More recently, geologists from the University of Utah discovered a site in northern Arizona whose impressions were previously believed to be potholes caused by weathering but which are now thought to be dinosaur tracks as well.  Although some paleontologists continue to disagree that the markings are actually dinosaur tracks, this photograph from the site appears conclusive, as do some of the "tail-drag" marks which are very rarely preserved where dinosaur footprints are preserved (leading some scientists to argue that dinosaurs somehow held their mighty tails aloft when they walked).

How were dinosaur tracks preserved in what is now stone, anyway?  This question is actually one that remains difficult to answer under conventional models, and one that scientists continue to work on.  It is so difficult to imagine conditions that would allow such trace fossils to be preserved that scientists use the term "Goldilocks" or the "Goldilocks effect" to underscore that a multitude of factors must all be "just right" in order to lead to track preservation.

The hydroplate theory of Dr. Walt Brown provides a more comprehensive solution for the mystery of dinosaur tracks and other trace fossils, and one that can explain many of the puzzling aspects of such fossil sites quite well.  He discusses dinosaur tracks in particular in the important chapter of his book dealing with the phenomenon of liquefaction, which has been examined in previous blog posts dealing with the layering found at the Grand Canyon (not far from the Arizona "dinosaur dancefloor").

Regarding the creation of fossilized dinosaur tracks, Dr. Brown explains:
Almost all trackways moved uphill, and traces of the animal’s bodies are never found, even as fossils. Obviously, thick sediments must have gently and quickly blanketed the footprints to prevent their erosion—but how? Evolutionists have difficulty explaining what protected these delicate footprints. How did it happen? During the early weeks of the flood, flutter amplitudes were large enough for the crust to rise repeatedly, but slowly, out of the flood waters. [See “Water Hammers and Flutter Produced Gigantic Waves” on page 188.] Frightened animals—and sometimes dinosaurs—scampered uphill onto the rising land, each leaving footprints. Minutes later, the crust again submerged, allowing sediments falling through the thick muddy waters to blanket and protect the prints while the rising water swept the animals’ bodies away.
This explanation describes a scene of terror, far different from the "happy scene at the water hole" described in most conventional literature discussing collections of dinosaur track fossils.  It explains many puzzling items of evidence, such as the lack of dinosaur fossils in the vicinity of so many tracks made by so many different dinosaurs (which is mentioned by Utah geology and geophysics professor Marjorie Chan in this National Geographic article about the Arizona dance floor).

It would also explain the piling of sand around the edges of the tracks described by some observers, if moving water was present when the animals were trying to escape.  Perhaps it would even explain the lack of tail drag marks noted at most fossil footprint sites around the world. 

Dr.
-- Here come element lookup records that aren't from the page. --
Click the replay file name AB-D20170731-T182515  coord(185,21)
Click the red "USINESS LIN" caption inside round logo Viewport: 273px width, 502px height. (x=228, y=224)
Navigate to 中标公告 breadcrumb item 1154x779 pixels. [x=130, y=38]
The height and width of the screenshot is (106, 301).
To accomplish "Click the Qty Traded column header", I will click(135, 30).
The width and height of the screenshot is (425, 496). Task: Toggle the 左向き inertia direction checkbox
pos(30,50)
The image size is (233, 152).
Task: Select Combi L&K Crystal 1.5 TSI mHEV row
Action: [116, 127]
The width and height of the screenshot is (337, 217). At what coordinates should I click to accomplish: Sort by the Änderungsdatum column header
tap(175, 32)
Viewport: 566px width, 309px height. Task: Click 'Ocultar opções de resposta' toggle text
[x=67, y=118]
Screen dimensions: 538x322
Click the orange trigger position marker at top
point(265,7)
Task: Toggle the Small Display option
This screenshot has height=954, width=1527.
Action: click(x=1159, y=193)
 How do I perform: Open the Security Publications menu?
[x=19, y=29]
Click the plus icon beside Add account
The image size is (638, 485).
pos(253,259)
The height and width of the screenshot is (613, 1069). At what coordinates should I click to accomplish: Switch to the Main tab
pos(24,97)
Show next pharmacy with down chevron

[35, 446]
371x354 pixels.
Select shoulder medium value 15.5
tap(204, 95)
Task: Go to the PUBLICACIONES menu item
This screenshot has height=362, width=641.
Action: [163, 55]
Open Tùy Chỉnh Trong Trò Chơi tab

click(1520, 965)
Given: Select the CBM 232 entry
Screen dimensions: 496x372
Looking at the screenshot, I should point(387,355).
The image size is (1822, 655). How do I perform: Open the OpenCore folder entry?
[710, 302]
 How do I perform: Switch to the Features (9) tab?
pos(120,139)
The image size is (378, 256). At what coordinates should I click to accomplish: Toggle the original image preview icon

Brown also points out that in some dinosaur fossil track sites, including the one in northern Arizona, the animals appear to be facing in one direction and moving laterally, as if being pushed by moving water flows while they tried to walk.  This web page from the State Geologist of Arizona contains a photograph of the northern Arizona site along with a drawing which appears to illustrate one set of tracks that might be interpreted as an animal walking while being forced laterally (the State Geologist of Arizona does not make this claim -- that is an interpretation that I am offering for the evidence shown on that particular page).

If Dr. Brown is correct and these tracks were not made under normal conditions (such as dinosaurs happily milling about a watering hole), then the interpretations that are often drawn from them may be incorrect (including the idea that dinosaurs typically held their tails aloft when they were walking).

In any case, the conditions at these two "dinosaur dance floors" (including the seventy-degree vertical angle of the site in Bolivia) appear to be explained quite well by the hydroplate theory of Dr. Walt Brown -- better, in fact, than by other competing explanations.